Reparación | Cómo hacer la revisión del sistema de refrigeración

Si el radiador acumula excesiva suciedad o presenta agujeros, es preciso cambiarlo.

También es necesario fijarse en si se produce algún tipo de fuga en el radiador.
Es necesario fijarse en si se produce algún tipo de fuga en el radiador

Uno de los elementos de revisión obligatoria es el radiador del agua, que debe estar limpio para que refrigere bien el motor y evitar asi averías mecánicas por sobrecalentamiento del motor. El mantenimiento preventivo del radiador debe realizarse en talleres especializados. 

Según la web especializada Jornal do Carro, lo ideal es hacer esta revisión en intervalos de seis a ocho meses. Aunque el propio conductor puede vigilar el nivel del depósito de agua con mayor frecuencia, para detectar mermas en el nivel que indqiuen una posible fuga en el radiador. Esta inspección debe realizarse siempre con el motor frío. 

Lo que no se aconseja es completar el nivel del depósito con agua del grifo.

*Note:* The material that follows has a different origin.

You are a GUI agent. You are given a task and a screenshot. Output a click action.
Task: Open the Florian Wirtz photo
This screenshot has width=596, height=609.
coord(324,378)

Algunos modelos sólo llevan líquido refrigerante con aditivos y otros pueden usar agua desmineralizada o desionizada, en proporciones variables. El agua común puede formar una corteza de minerales que afecte al propio radiador o a piezas como la bomba de agua y el propio bloque del motor.

La revisión del sistema de refrigeración se centra en el estado de conservación de las piezas del mismo y la presencia de eventuales fugas. La lista de piezas a revisar incluye: radiador, válvula termostática, manguitos, bomba de agua, depósito de agua y ventilador. El servicio suele incluir la limpieza de los componentes y la reposición del líquido refrigerante.

Si el radiador acumula excesiva suciedad o presenta agujeros, es preciso cambiarlo. En el caso de que los manguitos estén agrietadas o resecas, deben reemplazarse para evitar fugas.

También es necesario estar atento al indicador de temperatura del motor en el salpicadero mientras se conduce. Si la aguja alcanza la zona roja o el testigo se enciende, se está produciendo un sobrecalentamiento del motor, momento en el que habría que detener el vehículo. Si se sigue circulando, se quemaría la junta del cabezal y, lo más grave, se bloquearían los pistones, obligando a hacer un rectificado del motor o a sustituirlo, una avería especialmente cara.